Posted on 14 September 2017 by Sophie Brown, Press Officer
Tags: British Social Attitudes, The Personal is Statistical, class

In our monthly series, The Personal is Statistical, we'll be talking about where statistics have interacted with our personal lives. They are a bit different from the blogs we usually post, but we hope you'll enjoy reading them. In this blog, Sophie Brown reflects on why so many people in Britain still identify as working class.


Sophie Brown

According to NatCen’s British Social Attitudes survey, most people in Britain think they are working class. Even more surprisingly, this proportion hasn’t changed in 30 years.

I mentioned these findings over a family lunch recently and was genuinely shocked to hear that, despite having worked as a solicitor for almost 30 years, my Dad considers himself working class. He went to boarding school (albeit on a scholarship). He even graduated from Cambridge!

Subjective social class in Britain

Perhaps I shouldn’t have been so surprised, as BSA demonstrates that one of the major factors to contribute to a person’s class identification is their parents’ – and particularly their father’s – work. Put simply, if your father has had a manual job, you’re more likely to feel like you’re working class, regardless of your own occupation or level of education.

My Grandad was a plumber, which might go some way to explain why my Dad is one of the 47% of people in managerial and professional jobs who feel they are working class. Given my Dad’s profession, you probably won’t be surprised to hear that I, on the other hand, consider myself middle class.
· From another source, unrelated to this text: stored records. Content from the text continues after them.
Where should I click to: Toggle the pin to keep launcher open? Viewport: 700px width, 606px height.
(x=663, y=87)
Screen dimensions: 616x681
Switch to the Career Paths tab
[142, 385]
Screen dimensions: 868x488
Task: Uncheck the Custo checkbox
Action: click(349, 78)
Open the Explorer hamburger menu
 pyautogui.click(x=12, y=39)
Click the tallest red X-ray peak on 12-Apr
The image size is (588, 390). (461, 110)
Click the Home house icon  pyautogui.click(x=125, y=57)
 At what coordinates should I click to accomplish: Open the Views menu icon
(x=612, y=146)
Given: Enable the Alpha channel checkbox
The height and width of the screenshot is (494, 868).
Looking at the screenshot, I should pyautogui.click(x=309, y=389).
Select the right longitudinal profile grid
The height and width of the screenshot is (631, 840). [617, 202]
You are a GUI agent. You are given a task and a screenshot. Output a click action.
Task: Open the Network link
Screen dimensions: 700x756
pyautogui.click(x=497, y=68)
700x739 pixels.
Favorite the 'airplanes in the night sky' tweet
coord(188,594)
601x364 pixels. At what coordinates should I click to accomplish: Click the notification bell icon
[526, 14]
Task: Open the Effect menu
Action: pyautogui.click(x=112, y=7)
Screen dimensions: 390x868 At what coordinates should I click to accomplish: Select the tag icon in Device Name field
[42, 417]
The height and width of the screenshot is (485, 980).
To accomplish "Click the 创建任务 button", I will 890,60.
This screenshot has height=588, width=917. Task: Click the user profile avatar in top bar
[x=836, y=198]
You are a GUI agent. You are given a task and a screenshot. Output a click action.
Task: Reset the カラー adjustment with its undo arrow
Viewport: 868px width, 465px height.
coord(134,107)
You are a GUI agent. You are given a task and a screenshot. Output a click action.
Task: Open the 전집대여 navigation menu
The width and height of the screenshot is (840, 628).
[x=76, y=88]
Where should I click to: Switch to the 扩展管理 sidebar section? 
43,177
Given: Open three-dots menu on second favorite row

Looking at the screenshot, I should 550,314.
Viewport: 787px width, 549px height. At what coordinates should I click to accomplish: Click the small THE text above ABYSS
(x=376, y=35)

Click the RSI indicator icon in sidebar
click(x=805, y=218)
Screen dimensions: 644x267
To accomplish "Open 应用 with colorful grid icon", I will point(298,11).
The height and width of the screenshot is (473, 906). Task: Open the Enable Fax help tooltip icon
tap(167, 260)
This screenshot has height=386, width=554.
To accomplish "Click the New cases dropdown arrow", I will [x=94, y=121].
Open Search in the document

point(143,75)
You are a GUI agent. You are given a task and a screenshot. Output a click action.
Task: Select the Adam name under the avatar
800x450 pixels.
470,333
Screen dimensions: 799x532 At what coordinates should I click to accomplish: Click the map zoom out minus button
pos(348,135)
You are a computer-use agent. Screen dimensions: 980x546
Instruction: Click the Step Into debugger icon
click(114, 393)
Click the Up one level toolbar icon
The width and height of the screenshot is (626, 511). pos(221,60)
I have a postgraduate degree and I work in an objectively middle-class job, two other key factors that BSA shows contribute to someone’s sense of class identity.

Over the past decade or so, there have been huge social changes that may mean that people don’t feel middle class, even if they fit into one of the NS-SEC definitions that would categorise them as such based on their current job. There’s been a huge increase in the number of university graduates, from 13% of 25- to 29-year-olds in 1993 to 41% in 2015, so we might have expected the proportion who feels middle class to have increased over that period. But the job market still hasn’t caught up. This mismatch between skills and qualifications means that, according to a 2015 report by the CIPD, over half of graduates are in non-graduate jobs. And research by the Resolution Foundation has found that this is set to be the worst decade for pay growth in over 200 years. Such wage stagnation, coupled with a rising cost of living, means that some people – even those in middle class jobs – have to scrape by in those last few days before payday.

So maybe it’s not all that surprising that people’s perception of their own social class is stubbornly stable. Compared to wealthy bankers and celebrities, they’re not privileged. BSA found that people who are objectively middle class and see society as being divided between a large disadvantaged group and a small elite are much more likely to regard themselves as working class than those who see society as more equal (59% compared to around 15%).

Researchers at NatCen are working with the Office for National Statistics to review the objective Standard Occupational Classification (SOC 2010) categories for the 2021 Census to better reflect the current job market. This is an important part of the jigsaw, but BSA demonstrates that subjective factors are just as powerful when it comes to shaping what class someone thinks they are. The complex question of class identity is unlikely to become simpler any time soon.